Les images sur Al-Jazira se répètent et le monde arabe semble en suspens, hésitant entre révolution et contre-révolution. Des dizaines de milliers de manifestants et de manifestantes au Yémen, dont de nombreuses portant la burqa, réclament le départ du président et la démocratie. En Syrie, le feu éclate ici et là, et le régime semble incapable de répondre par autre chose qu’une répression brutale. En Egypte, le président et ses deux fils ont été arrêtés et interrogés par la police et le premier hospitalisé après une crise cardiaque ; l’enquête prouve au moins que le mouvement n’a pas été stoppé et, pas à pas, arrive à imposer des changements.

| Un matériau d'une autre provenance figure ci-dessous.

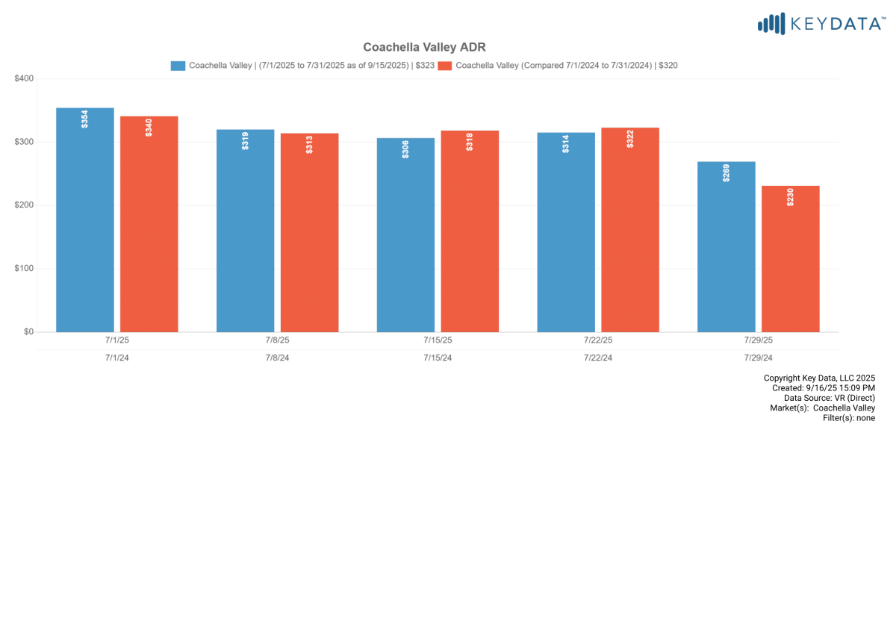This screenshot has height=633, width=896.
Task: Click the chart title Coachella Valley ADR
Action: pos(424,47)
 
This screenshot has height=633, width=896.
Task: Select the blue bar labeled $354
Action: pos(85,220)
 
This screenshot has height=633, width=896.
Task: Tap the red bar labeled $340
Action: pos(149,224)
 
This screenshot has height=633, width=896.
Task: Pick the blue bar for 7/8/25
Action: pos(245,231)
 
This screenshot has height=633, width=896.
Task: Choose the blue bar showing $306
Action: pos(405,235)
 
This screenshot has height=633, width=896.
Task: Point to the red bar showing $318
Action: pos(470,231)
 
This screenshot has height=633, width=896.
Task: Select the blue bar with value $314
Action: pos(566,232)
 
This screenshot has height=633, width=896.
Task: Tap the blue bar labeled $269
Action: pos(727,247)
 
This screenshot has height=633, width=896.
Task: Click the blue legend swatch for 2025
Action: pos(178,66)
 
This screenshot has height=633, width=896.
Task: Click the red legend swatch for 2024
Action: pos(444,66)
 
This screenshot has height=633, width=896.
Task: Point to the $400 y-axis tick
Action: pos(24,78)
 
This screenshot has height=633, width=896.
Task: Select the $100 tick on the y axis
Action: pos(24,269)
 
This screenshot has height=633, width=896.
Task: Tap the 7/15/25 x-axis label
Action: pos(438,340)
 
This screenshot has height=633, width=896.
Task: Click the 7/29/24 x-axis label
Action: pos(758,358)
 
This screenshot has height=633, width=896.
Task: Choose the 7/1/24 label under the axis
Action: pos(117,358)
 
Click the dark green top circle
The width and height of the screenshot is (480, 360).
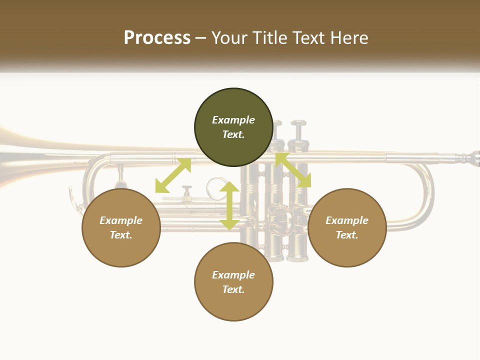234,128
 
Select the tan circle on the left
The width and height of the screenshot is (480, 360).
121,228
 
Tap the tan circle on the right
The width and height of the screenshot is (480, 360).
347,228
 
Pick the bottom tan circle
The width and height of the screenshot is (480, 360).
234,282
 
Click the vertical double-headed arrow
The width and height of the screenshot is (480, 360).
230,206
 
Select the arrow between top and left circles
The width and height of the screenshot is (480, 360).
173,175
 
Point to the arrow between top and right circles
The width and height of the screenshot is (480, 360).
293,170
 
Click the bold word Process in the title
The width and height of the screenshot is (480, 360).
157,38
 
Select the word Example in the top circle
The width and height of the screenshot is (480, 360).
234,120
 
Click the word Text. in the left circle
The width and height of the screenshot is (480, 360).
121,235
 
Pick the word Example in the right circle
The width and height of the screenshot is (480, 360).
347,220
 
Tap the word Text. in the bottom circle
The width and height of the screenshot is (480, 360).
234,290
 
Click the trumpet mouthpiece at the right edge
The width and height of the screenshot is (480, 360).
472,158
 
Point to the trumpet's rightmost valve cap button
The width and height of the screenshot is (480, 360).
298,123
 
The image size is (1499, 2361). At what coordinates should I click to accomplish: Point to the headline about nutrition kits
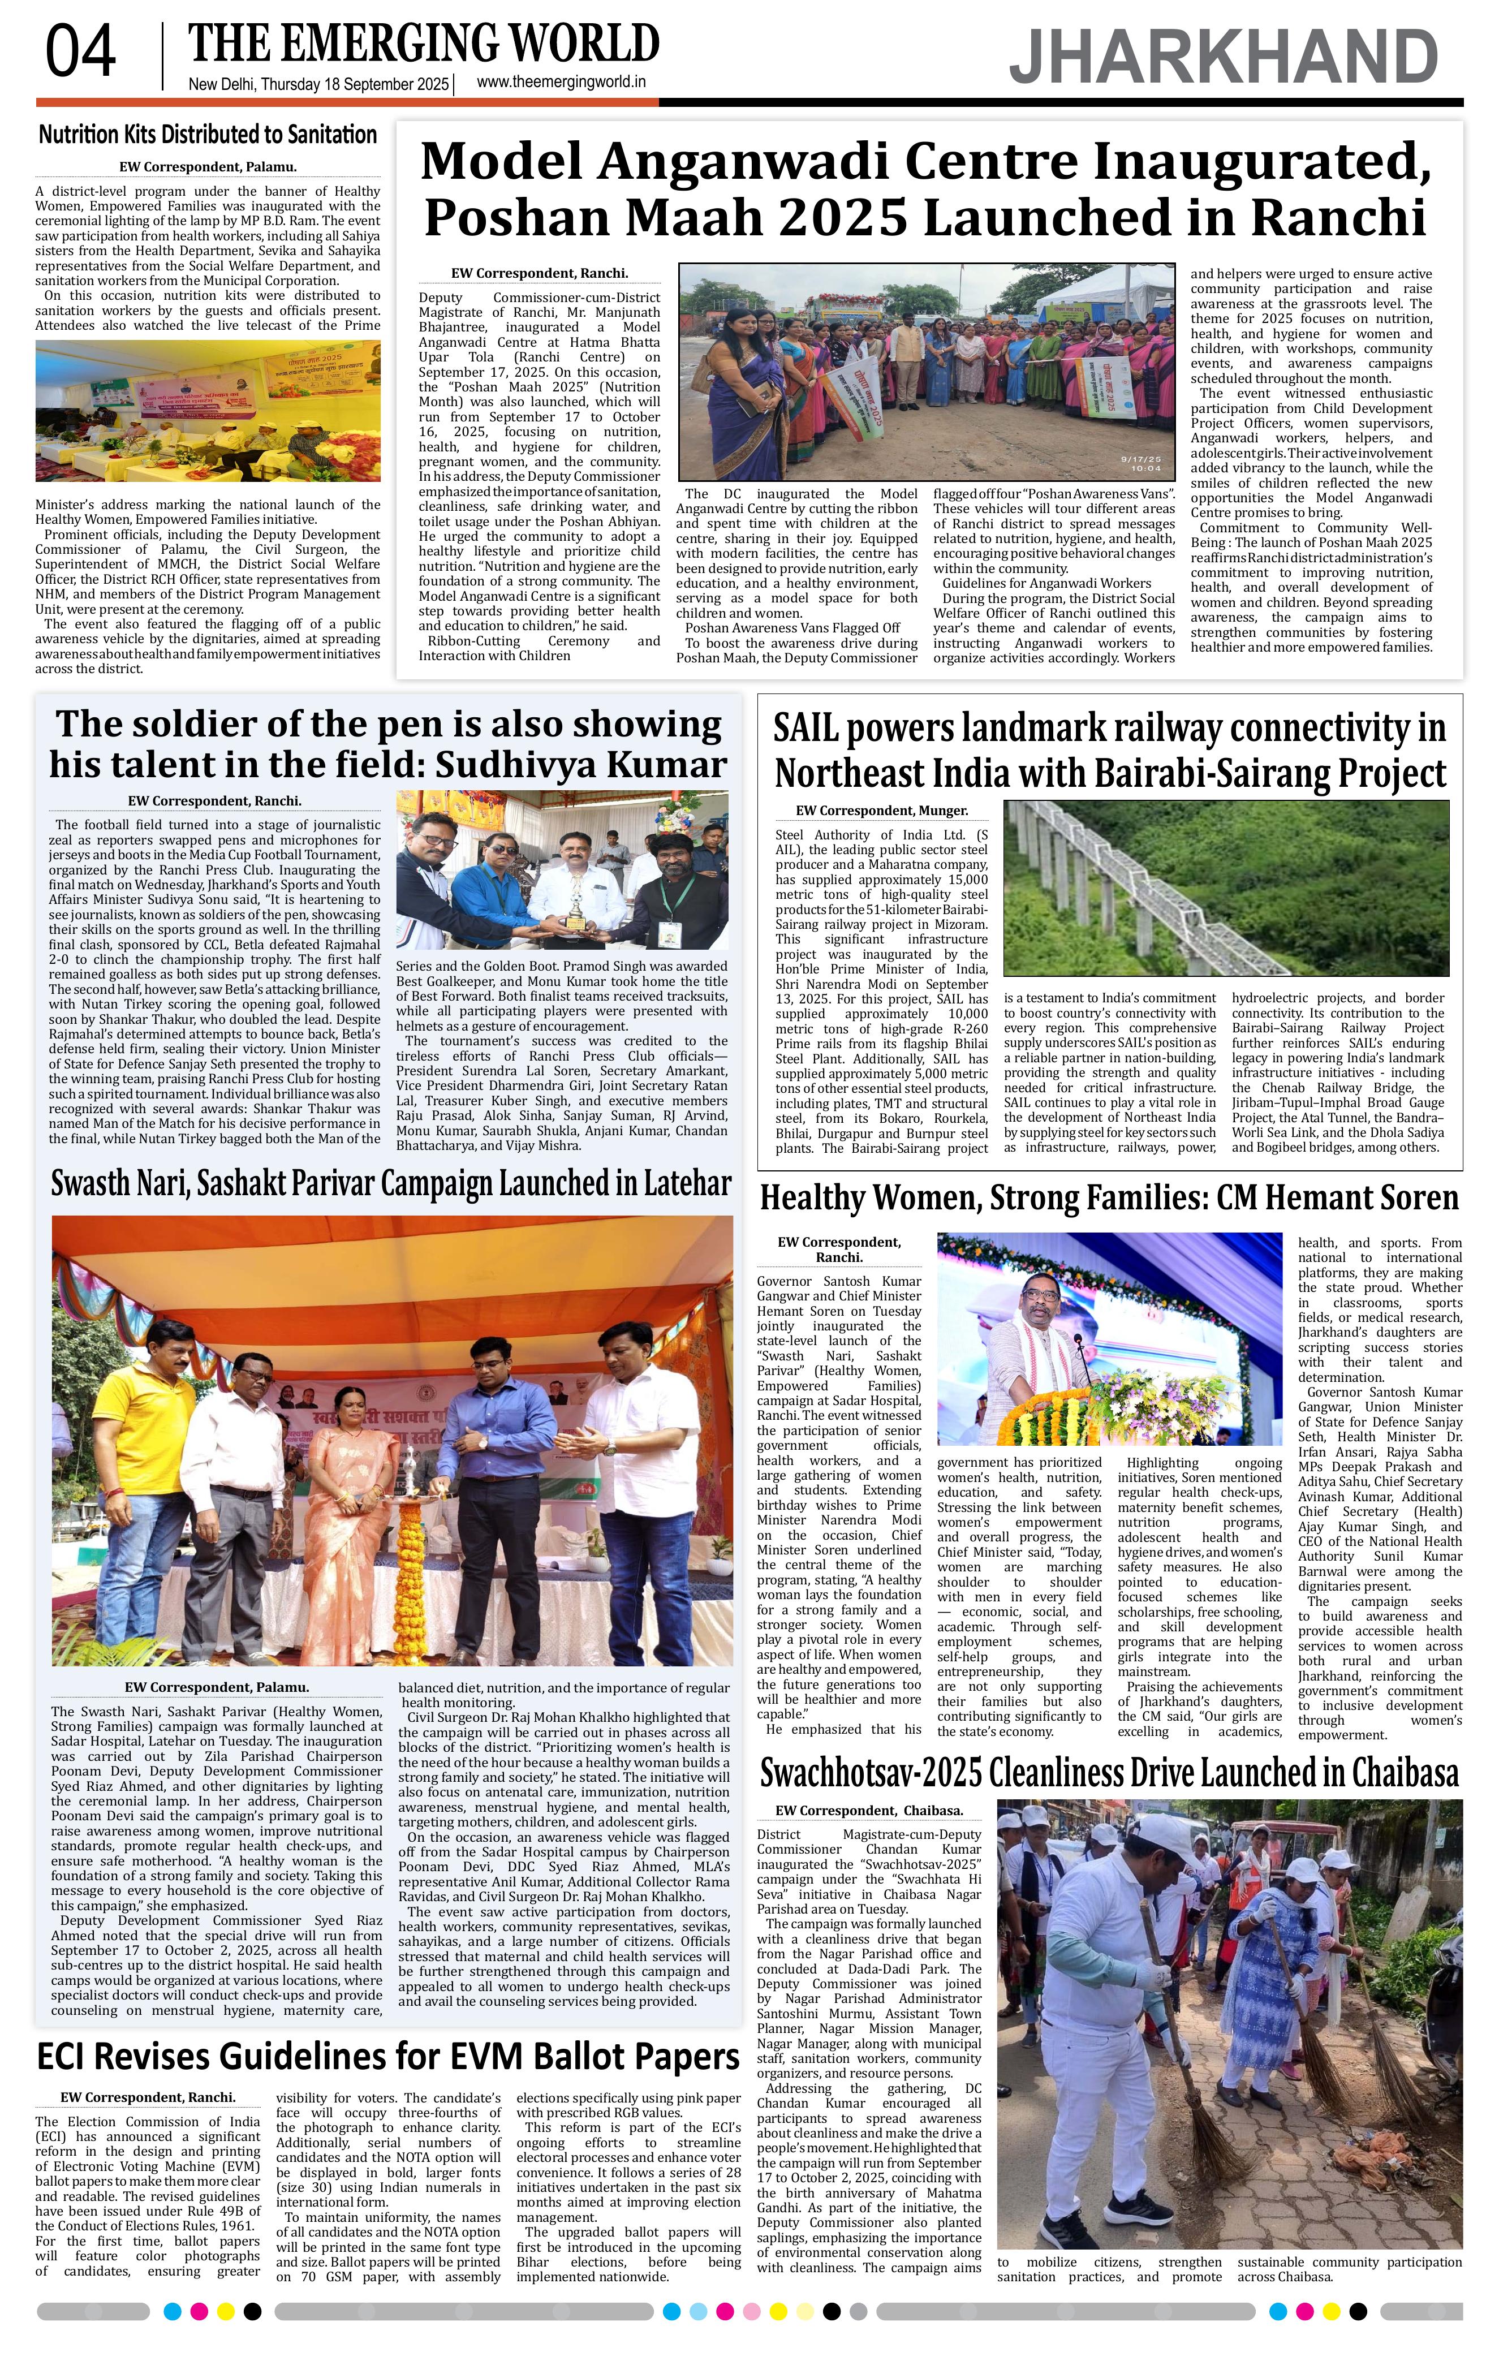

En Libye, une sorte d’équilibre s’est établie entre les forces du colonel Kadhafi et celles des rebelles. Ces incertitudes ne doivent pas masquer l’essentiel : le mouvement déclenché par les Tunisiens a atteint tous les pays arabes – des blogueurs ont même été arrêtés aux Emirats arabes unis – et la région en sera profondément modifiée, même si les puissances occidentales n’arrivent pas à mesurer ce qui s’est passé (lire Marwan Bishara, « It’s Arab and it’s personal », Al Jazeera English, 12 avril). Nous non plus, sans doute, tellement ce tremblement de terre ébranle tous les paradigmes à travers lesquels on comprenait la région.

Il peut paraître étrange, dans ces conditions, et surtout à partir de Ramallah, d’écrire quelques lignes sur un petit émirat qui ne fait pas la Une, et au sujet duquel les dirigeants occidentaux, si prompts à dénoncer les répressions, semblent privés de parole. Pourtant, c’est là que la contre-révolution se déploie avec brutalité, menant une guerre confessionnelle. Les autorités de Bahreïn ont confirmé que Karim Fakhrawi était mort en détention : c’était un homme d’affaires, membre de l’organisation Al-Wefaq, qui disposait de 18 sièges sur 40 au Parlement élu (« Bahrain opposition figure ’dies in custody’ », Al Jazeera English, 12 avril). Il est difficile de se faire une idée de qui se passe, les autorités maintenant un grand silence et les arrestations arbitraires se multipliant : on évalue à plusieurs centaines de personnes, voire à un millier, le nombre de personnes incarcérées et au moins quatre sont mortes, sans doute sous la torture — pratique courante dans l’émirat depuis les années 1970, quand des conseillers britanniques encadraient la police locale. Les rapports de Human Rights Watch ou des articles de presse, comme celui paru dans The New York Times du 12 avril, jettent pourtant une lumière inquiétante sur ce qui se passe : Clifford Krauss (« Hospital Is Drawn Into Bahrain Strife ») : on y voit les autorités arrêter des médecins, entrer dans un hôpital, confisquer des dossiers médicaux de gens qui ont été soignés à la suite de la répression... En revanche, on peut noter le profil bas d’Al-Jazira, prise dans les relations complexes entre Qatar et l’Arabie saoudite.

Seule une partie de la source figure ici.